Worked example: 36 MHz transponder, DVB-S2, 8PSK 3/4

Symbol Rate = 36 / (1 + 0.20) = 30.00 Msym/s
Data Rate   = 30.00 × 2.228   = 66.84 Mbps

With ACM, that same transponder can drop to QPSK 1/2 in heavy rain (29.67 Mbps) and recover to 32APSK 9/10 in clear sky (133.59 Mbps) — all without operator intervention.

Choosing a MODCOD in Practice

The right MODCOD is dictated by your link budget — the difference between available C/N (from EIRP, path loss, receive G/T, noise figure) and the required C/N for the target MODCOD.

Rules of thumb:

4–6 dB fade margin is standard for contribution Ku-band in temperate climates. Add more in tropical or Ka-band environments where rain attenuation is severe.
QPSK 3/4 or 3/5 is the default starting MODCOD for most reliable broadcast contribution — it sits mid-table with a reasonable C/N requirement and good efficiency.
8PSK is the efficiency sweet spot for most professional contribution links with a reasonable 7–11 dB C/N margin over noise.
16APSK and 32APSK are reserved for high-EIRP uplinks, small rain zones, or short feeder links where the link budget is excellent. A 16APSK link that drops to QPSK in rain is fine with ACM; it is a disaster on fixed coding.
ACM is always preferable to VCM for point-to-point links — use it whenever your modem and IRD support it.

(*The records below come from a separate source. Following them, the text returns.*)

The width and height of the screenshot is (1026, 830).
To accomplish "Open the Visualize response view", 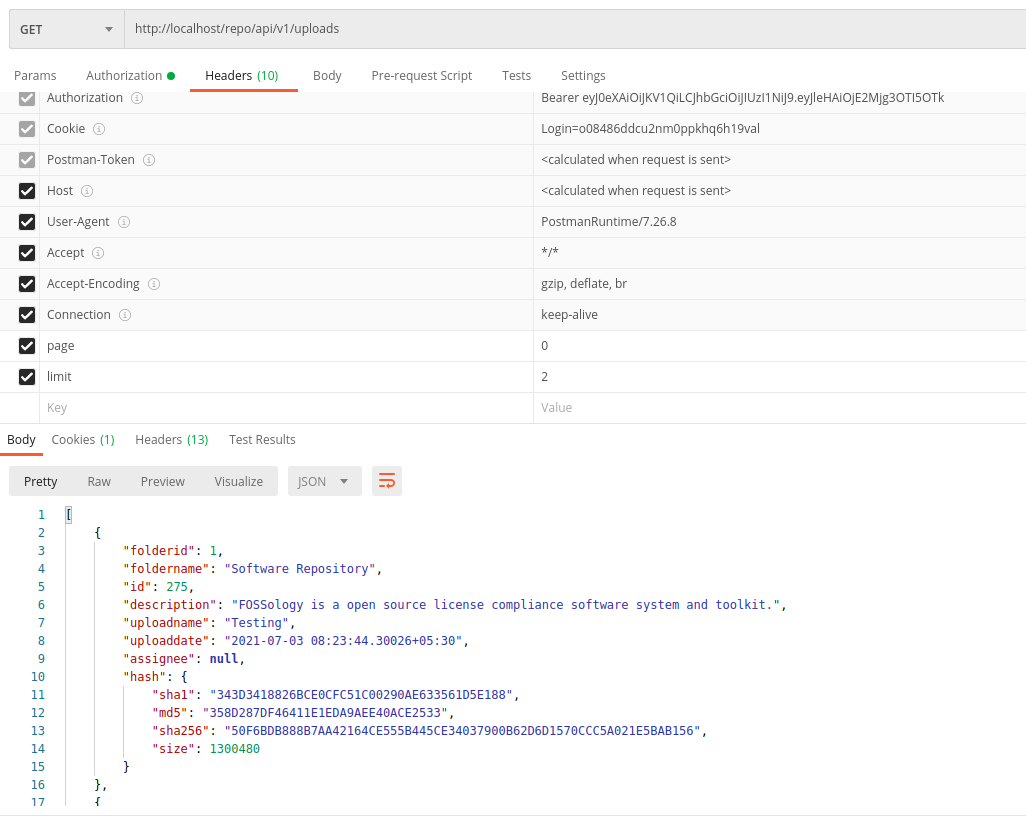I will (x=238, y=481).
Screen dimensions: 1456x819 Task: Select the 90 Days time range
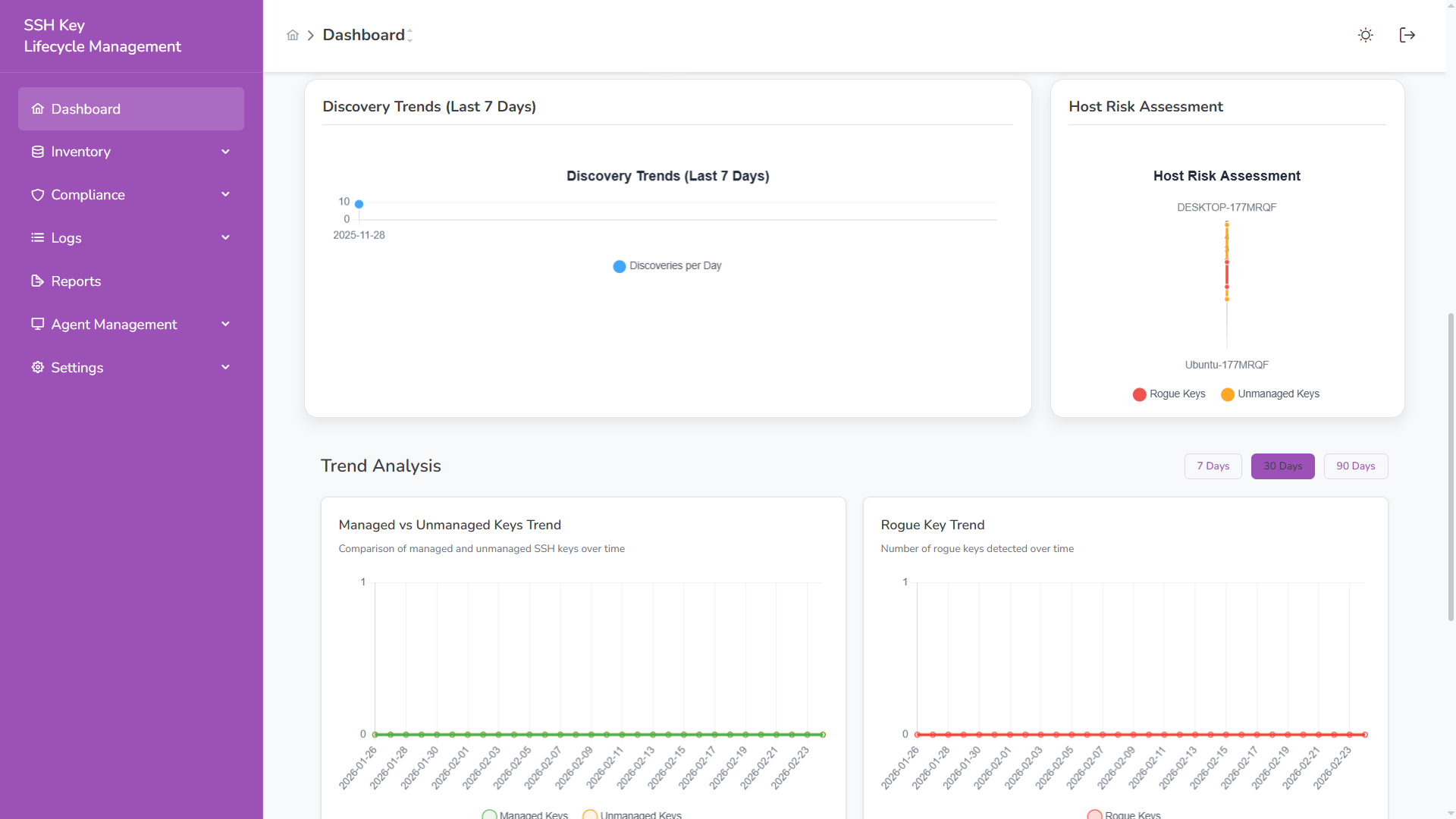click(1355, 466)
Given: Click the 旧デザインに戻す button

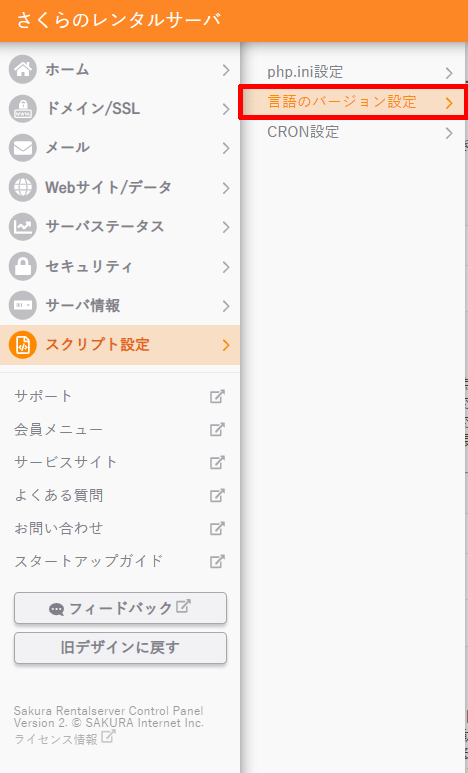Looking at the screenshot, I should pyautogui.click(x=120, y=648).
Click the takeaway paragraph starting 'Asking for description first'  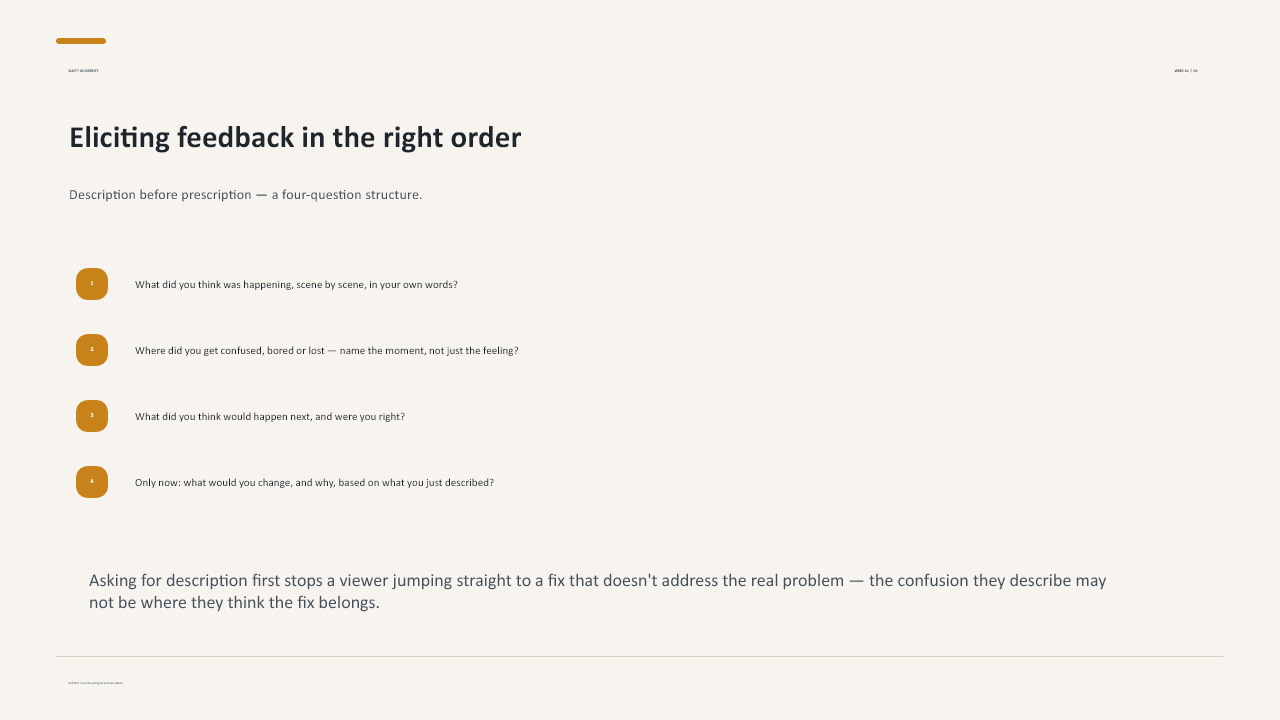(597, 591)
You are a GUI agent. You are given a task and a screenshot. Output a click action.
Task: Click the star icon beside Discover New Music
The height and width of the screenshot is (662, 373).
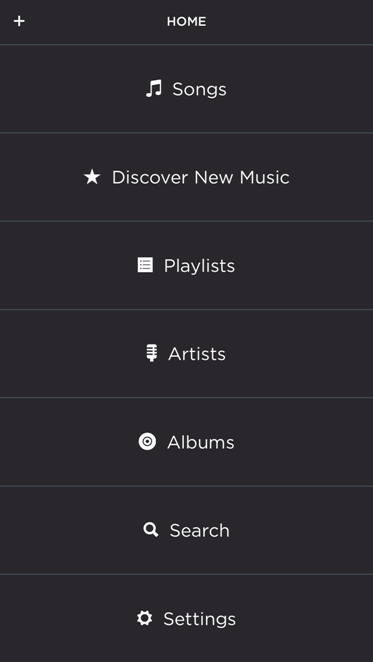click(92, 177)
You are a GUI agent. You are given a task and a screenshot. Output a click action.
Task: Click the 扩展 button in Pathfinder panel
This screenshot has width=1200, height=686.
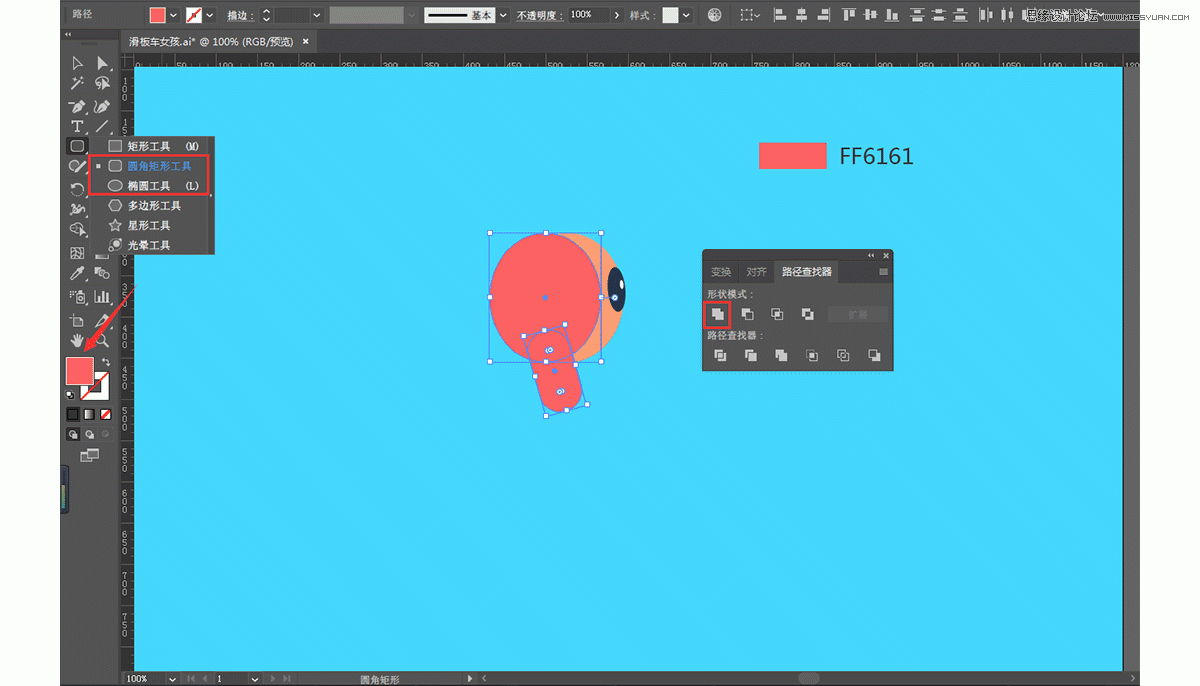857,314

DVB-S vs. S2 efficiency comparison on a 36 MHz transponder

Standard	MODCOD	Roll-off	Symbol Rate	Data Rate
DVB-S	QPSK 3/4	0.35	26.67 Msym/s	40.00 Mbps
DVB-S2	QPSK 3/4	0.20	30.00 Msym/s	44.64 Mbps
DVB-S2	8PSK 3/4	0.20	30.00 Msym/s	66.84 Mbps
DVB-S2	16APSK 3/4	0.20	30.00 Msym/s	89.01 Mbps
DVB-S2	32APSK 9/10	0.20	30.00 Msym/s	133.59 Mbps
DVB-S2X	32APSK 9/10	0.05	34.29 Msym/s	152.72 Mbps

Moving from DVB-S QPSK 3/4 to DVB-S2X 32APSK 9/10 on the same 36 MHz transponder represents a 3.8× increase in data throughput — the compound result of lower roll-off, higher-order modulation, and stronger FEC coding.

Practical Application Areas

Direct-to-home (DTH): Typically QPSK or 8PSK with large fade margins. DVB-S2 ACM is used on return channels; broadcast downlinks are usually fixed coding.

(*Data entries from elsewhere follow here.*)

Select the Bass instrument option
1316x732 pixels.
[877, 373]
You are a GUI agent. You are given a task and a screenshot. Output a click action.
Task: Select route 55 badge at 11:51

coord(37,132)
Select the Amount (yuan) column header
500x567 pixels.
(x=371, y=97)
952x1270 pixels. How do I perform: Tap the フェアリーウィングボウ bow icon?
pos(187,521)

Contribution (studio-to-transmitter): Often 8PSK or 16APSK with professional IRDs and uplink hardware. ACM widely used. Critical paths may use QPSK with heavy margin.

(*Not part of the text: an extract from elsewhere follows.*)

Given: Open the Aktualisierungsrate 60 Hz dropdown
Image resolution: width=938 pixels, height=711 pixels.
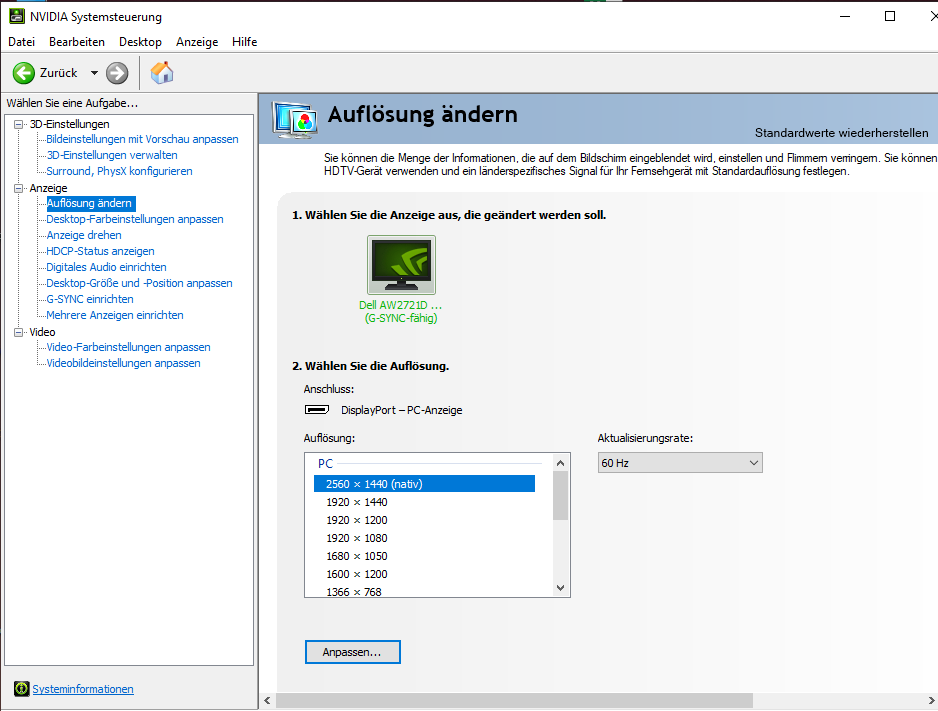Looking at the screenshot, I should (680, 463).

IP trunking / data: DVB-S2 Generic Stream Encapsulation (GSE) carries IP directly without MPEG framing. ACM on the data plane lets individual streams adapt independently.

HTS spot beams (Ka-band): DVB-S2X at tight roll-offs (0.05–0.10) and high-order MODCODs. Aggressive frequency reuse with precoding.

Point-to-multipoint distribution: Fixed coding, wide beams, QPSK or 8PSK. Lowest-common-denominator MODCOD serves the worst receiver in coverage.